The thing is the Constitution is not just the First Amendment. There is also the Fourteenth Amendment that says “...provided all citizens with ‘equal protection under the laws,’ extending the provisions…”
DeleteThis case is not the first court case on this topic.
There was something called the Lemon Test which looked at the neutrality of the law to religion.
The Supreme Court used use the three-pronged Lemon test when it evaluates whether a law or governmental activity violates the establishment clause of the First Amendment that was precedent for over 50 years. This court ignored court ruling since the beginning of our country, many times that court had to rule on the separation of church and state and also on the First Amendment.
Also this case is based on something that never happened… it is only “What if?”
For a civil or criminal trail you need two things Plaintiff/Victim and a defendant. In a normal discrimination case there is the person who was discriminated against and the person or business that did the discrimination, and it victim who usually files a complaint. The victim has to establish that he was wronged or was harmed and that means the plaintiff “Has Standing.”
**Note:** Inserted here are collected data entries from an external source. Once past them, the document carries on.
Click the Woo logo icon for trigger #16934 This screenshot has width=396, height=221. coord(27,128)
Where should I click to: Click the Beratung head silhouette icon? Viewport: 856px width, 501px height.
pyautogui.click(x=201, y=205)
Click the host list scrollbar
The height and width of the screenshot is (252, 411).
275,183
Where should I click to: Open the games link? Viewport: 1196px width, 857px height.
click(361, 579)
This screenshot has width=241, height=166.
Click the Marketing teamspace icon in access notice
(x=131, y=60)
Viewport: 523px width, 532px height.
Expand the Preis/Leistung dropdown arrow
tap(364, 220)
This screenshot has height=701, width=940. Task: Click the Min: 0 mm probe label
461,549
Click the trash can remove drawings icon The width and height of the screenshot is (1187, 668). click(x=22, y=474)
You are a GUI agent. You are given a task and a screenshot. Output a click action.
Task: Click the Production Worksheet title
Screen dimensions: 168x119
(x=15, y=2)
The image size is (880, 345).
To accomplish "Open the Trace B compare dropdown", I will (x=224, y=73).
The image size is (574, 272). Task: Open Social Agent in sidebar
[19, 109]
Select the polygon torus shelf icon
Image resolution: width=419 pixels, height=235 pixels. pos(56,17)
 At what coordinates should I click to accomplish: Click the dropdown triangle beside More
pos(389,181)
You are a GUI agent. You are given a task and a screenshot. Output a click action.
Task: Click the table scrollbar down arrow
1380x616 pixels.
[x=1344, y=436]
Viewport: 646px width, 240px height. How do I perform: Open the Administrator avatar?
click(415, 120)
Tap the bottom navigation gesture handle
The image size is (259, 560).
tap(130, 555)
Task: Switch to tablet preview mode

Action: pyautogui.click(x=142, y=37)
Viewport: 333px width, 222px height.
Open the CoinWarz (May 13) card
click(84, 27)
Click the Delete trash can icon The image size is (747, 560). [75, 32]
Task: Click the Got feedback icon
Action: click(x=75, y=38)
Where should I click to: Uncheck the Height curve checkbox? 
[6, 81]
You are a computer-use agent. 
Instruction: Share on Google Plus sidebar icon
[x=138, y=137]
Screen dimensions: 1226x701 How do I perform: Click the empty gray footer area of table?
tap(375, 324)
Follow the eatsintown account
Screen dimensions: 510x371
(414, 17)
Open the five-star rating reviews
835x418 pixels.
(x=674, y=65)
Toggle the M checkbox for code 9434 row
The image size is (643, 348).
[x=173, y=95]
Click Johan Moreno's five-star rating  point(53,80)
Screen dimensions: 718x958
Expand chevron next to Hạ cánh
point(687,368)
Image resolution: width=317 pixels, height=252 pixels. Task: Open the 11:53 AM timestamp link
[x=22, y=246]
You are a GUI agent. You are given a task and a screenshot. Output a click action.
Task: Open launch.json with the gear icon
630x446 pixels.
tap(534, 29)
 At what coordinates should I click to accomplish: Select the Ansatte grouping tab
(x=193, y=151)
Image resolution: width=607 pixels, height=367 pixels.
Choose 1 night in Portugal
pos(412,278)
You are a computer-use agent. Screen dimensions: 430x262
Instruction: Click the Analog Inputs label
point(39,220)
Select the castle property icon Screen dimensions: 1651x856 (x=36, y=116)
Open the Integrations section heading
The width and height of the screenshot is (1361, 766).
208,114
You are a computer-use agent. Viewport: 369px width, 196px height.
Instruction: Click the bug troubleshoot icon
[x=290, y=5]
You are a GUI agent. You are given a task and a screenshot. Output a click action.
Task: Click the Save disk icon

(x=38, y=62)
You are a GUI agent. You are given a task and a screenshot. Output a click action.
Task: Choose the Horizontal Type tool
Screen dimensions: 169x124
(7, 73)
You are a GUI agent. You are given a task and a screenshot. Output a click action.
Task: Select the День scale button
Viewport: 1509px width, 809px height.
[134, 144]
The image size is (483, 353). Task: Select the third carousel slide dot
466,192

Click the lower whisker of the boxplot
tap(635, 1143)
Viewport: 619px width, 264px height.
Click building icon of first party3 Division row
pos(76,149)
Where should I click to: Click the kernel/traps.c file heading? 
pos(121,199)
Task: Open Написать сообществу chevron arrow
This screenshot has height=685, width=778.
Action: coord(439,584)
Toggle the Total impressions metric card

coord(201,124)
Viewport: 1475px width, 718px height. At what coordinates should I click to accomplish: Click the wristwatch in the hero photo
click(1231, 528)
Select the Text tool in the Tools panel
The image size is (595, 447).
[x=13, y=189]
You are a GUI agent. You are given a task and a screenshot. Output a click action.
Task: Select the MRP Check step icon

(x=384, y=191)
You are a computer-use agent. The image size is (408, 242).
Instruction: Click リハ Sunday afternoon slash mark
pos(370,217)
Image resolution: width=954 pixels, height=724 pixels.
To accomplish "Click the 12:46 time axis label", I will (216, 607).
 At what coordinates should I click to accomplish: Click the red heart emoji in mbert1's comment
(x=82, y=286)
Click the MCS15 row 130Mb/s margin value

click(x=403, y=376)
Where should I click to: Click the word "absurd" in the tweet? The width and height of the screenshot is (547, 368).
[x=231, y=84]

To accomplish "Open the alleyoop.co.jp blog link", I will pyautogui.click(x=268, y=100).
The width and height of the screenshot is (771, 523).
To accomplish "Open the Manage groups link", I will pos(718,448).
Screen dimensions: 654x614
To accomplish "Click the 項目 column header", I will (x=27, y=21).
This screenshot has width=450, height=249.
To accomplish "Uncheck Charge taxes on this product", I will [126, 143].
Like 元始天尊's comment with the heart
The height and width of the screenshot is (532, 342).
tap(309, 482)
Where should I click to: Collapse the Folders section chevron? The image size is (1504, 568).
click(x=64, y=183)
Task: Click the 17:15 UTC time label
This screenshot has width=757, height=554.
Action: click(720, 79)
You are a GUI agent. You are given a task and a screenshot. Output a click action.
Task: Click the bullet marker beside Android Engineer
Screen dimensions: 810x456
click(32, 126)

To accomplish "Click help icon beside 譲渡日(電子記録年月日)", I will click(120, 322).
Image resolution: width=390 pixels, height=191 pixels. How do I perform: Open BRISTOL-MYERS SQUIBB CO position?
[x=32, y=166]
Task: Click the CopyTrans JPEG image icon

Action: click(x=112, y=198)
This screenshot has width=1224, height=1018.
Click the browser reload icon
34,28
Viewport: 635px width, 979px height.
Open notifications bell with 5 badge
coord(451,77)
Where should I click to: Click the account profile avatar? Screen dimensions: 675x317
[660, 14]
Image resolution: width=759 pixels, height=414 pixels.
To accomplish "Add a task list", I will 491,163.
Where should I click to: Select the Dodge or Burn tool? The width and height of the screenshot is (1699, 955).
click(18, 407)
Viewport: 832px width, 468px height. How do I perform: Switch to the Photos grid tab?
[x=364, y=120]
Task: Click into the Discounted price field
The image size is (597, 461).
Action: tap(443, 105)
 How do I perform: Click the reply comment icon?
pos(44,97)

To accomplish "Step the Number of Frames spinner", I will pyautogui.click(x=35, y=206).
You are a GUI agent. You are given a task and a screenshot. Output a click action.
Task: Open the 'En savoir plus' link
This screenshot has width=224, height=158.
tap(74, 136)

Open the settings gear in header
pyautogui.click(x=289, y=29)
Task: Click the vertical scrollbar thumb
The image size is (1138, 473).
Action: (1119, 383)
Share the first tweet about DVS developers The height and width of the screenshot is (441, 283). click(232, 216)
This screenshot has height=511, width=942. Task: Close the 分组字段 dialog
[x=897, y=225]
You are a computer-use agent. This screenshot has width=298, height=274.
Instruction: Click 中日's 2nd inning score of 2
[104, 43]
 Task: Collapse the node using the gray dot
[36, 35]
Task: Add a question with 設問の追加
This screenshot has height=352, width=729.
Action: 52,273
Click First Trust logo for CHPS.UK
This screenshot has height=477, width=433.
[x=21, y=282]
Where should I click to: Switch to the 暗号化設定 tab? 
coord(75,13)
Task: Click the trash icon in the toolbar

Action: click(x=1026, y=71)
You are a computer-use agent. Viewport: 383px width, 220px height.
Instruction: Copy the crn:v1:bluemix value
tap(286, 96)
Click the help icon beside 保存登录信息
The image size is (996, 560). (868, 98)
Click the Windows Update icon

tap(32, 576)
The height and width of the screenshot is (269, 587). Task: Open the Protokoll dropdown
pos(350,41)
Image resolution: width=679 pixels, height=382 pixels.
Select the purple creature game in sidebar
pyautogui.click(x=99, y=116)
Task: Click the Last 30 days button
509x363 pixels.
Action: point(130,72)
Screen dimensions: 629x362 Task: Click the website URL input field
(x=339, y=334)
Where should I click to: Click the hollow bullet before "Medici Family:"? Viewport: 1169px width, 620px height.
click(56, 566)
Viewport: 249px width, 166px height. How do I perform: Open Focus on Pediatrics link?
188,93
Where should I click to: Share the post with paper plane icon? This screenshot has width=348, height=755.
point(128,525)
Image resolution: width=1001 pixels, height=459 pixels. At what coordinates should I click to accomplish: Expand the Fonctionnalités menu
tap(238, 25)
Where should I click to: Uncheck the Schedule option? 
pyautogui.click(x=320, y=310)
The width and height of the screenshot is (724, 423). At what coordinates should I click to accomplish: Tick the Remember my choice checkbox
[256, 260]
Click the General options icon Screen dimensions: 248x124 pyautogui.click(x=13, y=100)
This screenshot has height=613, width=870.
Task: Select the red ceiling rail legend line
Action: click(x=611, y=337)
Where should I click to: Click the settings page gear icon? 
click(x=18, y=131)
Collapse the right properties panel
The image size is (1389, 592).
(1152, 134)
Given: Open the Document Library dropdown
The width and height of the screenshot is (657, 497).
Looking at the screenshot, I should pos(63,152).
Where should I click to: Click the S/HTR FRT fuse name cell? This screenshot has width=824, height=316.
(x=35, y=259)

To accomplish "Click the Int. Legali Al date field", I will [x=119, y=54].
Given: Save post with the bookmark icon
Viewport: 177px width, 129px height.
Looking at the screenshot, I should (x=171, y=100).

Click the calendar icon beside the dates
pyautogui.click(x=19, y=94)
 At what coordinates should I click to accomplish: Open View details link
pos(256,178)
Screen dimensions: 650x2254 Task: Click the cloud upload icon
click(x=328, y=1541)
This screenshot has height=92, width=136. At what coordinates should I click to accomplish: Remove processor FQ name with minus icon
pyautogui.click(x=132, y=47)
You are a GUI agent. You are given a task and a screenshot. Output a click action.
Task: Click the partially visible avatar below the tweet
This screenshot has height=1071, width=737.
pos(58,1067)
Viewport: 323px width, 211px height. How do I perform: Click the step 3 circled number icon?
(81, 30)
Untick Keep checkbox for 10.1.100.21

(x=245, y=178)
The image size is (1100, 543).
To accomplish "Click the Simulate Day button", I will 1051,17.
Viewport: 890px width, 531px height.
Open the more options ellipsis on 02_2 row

She never was denied anything. The state refused to give her the injunction because she did not do anything that warranted an injunction. She was never asked to write a webpage for a client. She never refused to write a webpage for anyone. The state never got a complaint from someone about being discriminated against. The state never even ordered the webpage down since it was never up.
This was a completely manufactured case. I do not see how she was “harmed” in any way.
I have been horrified by the SCOTUS rulings this week.